═════ RECORDS TO PROCESS

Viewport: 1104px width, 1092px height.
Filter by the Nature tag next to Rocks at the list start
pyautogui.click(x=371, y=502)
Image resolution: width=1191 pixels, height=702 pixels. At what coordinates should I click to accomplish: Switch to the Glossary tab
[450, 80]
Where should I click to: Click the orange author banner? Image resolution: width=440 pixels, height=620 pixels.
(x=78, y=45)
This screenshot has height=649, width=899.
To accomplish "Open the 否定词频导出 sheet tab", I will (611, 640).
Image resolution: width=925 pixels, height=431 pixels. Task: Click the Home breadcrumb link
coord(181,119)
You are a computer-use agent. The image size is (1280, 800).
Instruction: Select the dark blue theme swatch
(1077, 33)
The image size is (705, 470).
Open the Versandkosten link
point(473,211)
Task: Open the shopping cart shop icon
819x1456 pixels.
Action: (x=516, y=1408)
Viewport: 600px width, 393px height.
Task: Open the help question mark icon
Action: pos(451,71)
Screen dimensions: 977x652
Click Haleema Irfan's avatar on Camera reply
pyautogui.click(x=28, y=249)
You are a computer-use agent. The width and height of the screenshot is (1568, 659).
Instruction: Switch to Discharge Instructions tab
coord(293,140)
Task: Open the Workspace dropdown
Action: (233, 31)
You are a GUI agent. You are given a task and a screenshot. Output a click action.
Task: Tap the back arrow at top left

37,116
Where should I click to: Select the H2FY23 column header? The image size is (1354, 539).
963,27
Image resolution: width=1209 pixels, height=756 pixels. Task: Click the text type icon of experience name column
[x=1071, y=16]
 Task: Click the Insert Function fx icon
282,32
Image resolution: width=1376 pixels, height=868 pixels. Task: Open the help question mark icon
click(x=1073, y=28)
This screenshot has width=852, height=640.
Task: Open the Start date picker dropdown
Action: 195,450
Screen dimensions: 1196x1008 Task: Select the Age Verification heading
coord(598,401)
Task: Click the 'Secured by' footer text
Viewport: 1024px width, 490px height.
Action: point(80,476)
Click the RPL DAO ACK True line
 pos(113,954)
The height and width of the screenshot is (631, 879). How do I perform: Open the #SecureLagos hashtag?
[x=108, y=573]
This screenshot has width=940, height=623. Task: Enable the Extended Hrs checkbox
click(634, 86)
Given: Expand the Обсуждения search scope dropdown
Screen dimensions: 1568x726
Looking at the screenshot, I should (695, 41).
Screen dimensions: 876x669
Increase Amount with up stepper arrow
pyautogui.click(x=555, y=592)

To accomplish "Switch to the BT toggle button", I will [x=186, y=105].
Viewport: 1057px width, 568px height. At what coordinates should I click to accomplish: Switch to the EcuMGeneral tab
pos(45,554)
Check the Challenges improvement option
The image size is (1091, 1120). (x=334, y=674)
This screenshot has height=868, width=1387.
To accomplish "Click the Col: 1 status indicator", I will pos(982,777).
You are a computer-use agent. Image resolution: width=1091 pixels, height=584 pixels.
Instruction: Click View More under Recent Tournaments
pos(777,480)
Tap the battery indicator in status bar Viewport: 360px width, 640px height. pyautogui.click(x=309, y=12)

══════════

- _WORK REQUIRED_
Only the lines above from the one with "Instruction: Select the" up to and including the one with "Given: Expand the" should be repeated, exactly as written.

- _WRITTEN ANSWER_
Instruction: Select the dark blue theme swatch
(1077, 33)
The image size is (705, 470).
Open the Versandkosten link
point(473,211)
Task: Open the shopping cart shop icon
819x1456 pixels.
Action: (x=516, y=1408)
Viewport: 600px width, 393px height.
Task: Open the help question mark icon
Action: pos(451,71)
Screen dimensions: 977x652
Click Haleema Irfan's avatar on Camera reply
pyautogui.click(x=28, y=249)
You are a computer-use agent. The width and height of the screenshot is (1568, 659).
Instruction: Switch to Discharge Instructions tab
coord(293,140)
Task: Open the Workspace dropdown
Action: (233, 31)
You are a GUI agent. You are given a task and a screenshot. Output a click action.
Task: Tap the back arrow at top left

37,116
Where should I click to: Select the H2FY23 column header? The image size is (1354, 539).
963,27
Image resolution: width=1209 pixels, height=756 pixels. Task: Click the text type icon of experience name column
[x=1071, y=16]
 Task: Click the Insert Function fx icon
282,32
Image resolution: width=1376 pixels, height=868 pixels. Task: Open the help question mark icon
click(x=1073, y=28)
This screenshot has width=852, height=640.
Task: Open the Start date picker dropdown
Action: 195,450
Screen dimensions: 1196x1008 Task: Select the Age Verification heading
coord(598,401)
Task: Click the 'Secured by' footer text
Viewport: 1024px width, 490px height.
Action: point(80,476)
Click the RPL DAO ACK True line
 pos(113,954)
The height and width of the screenshot is (631, 879). How do I perform: Open the #SecureLagos hashtag?
[x=108, y=573]
This screenshot has width=940, height=623. Task: Enable the Extended Hrs checkbox
click(634, 86)
Given: Expand the Обсуждения search scope dropdown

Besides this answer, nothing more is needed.